Nicki Guy, 47, began losing her vision in 2017 when her right eye “sort of collapsed” due to hypotony, a condition that causes dangerously low pressure inside the eye. Standard silicone-oil therapy failed, and within a few years she also lost vision in her left eye, leaving her unable to see her child grow up.
The breakthrough treatment
Surgeons at Moorfields Eye Hospital in London proposed an untested option: injecting a water-based gel called hydroxypropyl methylcellulose (HPCM) into the vitreous chamber of the eye. The gel restores internal pressure, allowing the retina to detect light signals and transmit them to the optic nerve.
Guy consented immediately. “After I lost vision in my left eye, I thought, ‘there has to be something else we can try,'” she told the BBC.

The outpatient procedure worked. Guy can now read most lines on an eye chart and has returned to daily activities that once seemed impossible.
Life restored
“It’s life-changing. It’s given me everything back,” she said. “I can see my child grow up.
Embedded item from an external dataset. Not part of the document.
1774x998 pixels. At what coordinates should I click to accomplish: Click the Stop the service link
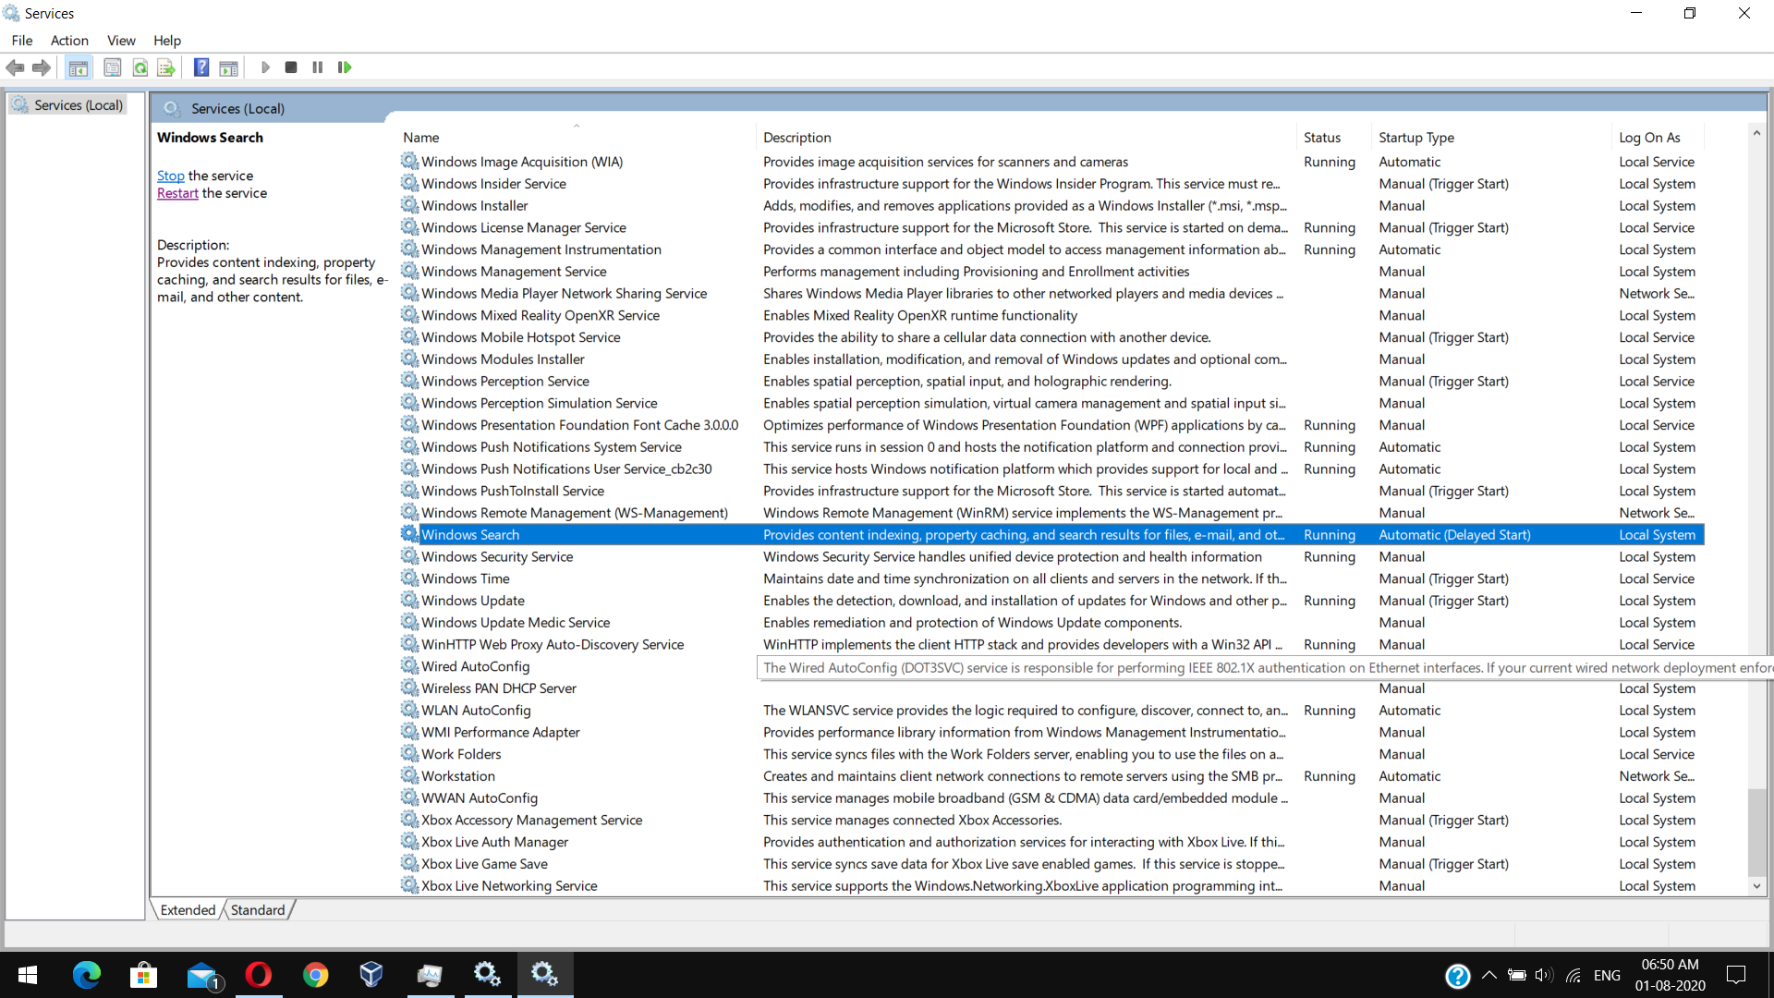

I’ve gone from counting fingers and everything being really blurry to being able to see.”
Her consultant, Harry Petrushkin, admitted the team worried about risking the last vestiges of sight in a patient with only one functioning eye. “The idea that we might be causing harm to somebody who has only really one eye with a treatment that may or may not work was nerve-wracking,” he told the BBC. “We came up with this as a solution and amazingly it worked.”
Trial results
Moorfields, now the world’s first clinic dedicated to hypotony, has treated eight patients with the gel. Seven responded positively; Guy was the first.
Hypotony can stem from:
- Trauma
- Surgery
- Intraocular inflammation
- Certain systemic or topical medications
For some patients it causes no symptoms; for others, like Guy, it triggers severe vision loss.
Next steps
Although her vision has improved dramatically, Guy is not yet legally able to drive. She hopes continued recovery will one day let her pass the required eye test.
“If my vision stays like this for the rest of my life, it would be absolutely brilliant,” she said. “I may not ever be able to drive again, but I’ll take that!”
Petrushkin called the outcome beyond expectations: “We could not have dreamt of her having the outcome that she has had. Somebody, who by all rights should have lost her vision in both eyes… is now living normally … We couldn’t have hoped for better.”
News Of Losangeles has contacted Moorfields Eye Hospital for additional comment.